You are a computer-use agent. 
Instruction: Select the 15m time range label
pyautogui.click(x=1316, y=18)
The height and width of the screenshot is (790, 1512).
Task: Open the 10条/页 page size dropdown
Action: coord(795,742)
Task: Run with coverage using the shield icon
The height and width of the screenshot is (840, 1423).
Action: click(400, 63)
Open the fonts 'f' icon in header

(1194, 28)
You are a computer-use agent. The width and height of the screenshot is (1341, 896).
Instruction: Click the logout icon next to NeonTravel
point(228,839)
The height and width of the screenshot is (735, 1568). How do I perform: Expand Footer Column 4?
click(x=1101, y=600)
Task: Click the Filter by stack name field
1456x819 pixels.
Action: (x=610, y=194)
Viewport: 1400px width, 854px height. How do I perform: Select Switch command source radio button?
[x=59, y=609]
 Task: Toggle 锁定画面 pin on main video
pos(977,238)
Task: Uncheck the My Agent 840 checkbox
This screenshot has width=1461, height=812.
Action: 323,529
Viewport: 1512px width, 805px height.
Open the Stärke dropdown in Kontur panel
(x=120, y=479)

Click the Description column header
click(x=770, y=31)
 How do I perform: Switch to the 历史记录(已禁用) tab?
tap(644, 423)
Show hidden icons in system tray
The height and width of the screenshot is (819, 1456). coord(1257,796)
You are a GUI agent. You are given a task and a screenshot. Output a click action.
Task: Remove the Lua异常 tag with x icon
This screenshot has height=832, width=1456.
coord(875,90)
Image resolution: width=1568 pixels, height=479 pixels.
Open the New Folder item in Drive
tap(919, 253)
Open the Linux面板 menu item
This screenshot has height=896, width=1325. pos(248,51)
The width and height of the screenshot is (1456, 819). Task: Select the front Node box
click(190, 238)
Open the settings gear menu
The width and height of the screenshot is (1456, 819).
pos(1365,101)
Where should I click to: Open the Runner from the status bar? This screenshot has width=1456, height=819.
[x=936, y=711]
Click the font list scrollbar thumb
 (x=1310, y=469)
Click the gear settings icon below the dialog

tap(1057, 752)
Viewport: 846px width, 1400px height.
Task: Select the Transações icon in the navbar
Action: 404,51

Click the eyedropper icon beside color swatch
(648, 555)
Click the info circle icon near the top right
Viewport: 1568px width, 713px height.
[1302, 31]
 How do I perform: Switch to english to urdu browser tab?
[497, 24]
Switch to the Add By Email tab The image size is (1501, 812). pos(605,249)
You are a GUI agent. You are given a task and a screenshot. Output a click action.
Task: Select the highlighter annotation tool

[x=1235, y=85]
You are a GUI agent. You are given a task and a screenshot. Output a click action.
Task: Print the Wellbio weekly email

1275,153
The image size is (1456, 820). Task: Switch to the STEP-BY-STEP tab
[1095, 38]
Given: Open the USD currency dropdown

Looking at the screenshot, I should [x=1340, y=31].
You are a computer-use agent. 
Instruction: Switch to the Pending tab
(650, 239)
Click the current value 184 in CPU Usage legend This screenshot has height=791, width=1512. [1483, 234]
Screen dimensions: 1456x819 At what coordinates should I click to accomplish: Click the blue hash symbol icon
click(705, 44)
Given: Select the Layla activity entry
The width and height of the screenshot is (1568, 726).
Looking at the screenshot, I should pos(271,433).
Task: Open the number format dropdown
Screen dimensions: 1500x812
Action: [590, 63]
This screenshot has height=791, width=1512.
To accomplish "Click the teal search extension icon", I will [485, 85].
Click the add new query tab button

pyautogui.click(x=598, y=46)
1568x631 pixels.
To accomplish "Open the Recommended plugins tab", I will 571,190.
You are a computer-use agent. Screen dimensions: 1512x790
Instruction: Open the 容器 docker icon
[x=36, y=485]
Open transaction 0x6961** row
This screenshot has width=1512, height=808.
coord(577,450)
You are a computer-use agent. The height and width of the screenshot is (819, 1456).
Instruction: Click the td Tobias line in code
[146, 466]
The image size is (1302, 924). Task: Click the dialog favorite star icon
# # # # # # #
EXERCISE GOAL:
Every line in the entries above that mentions the word "computer" must be shown.

RESULT BELOW:
You are a computer-use agent. 
You are a computer-use agent. The width and height of the screenshot is (1341, 896).
You are a computer-use agent. 
You are a computer-use agent. Screen dimensions: 1512x790
You are a computer-use agent. The height and width of the screenshot is (819, 1456).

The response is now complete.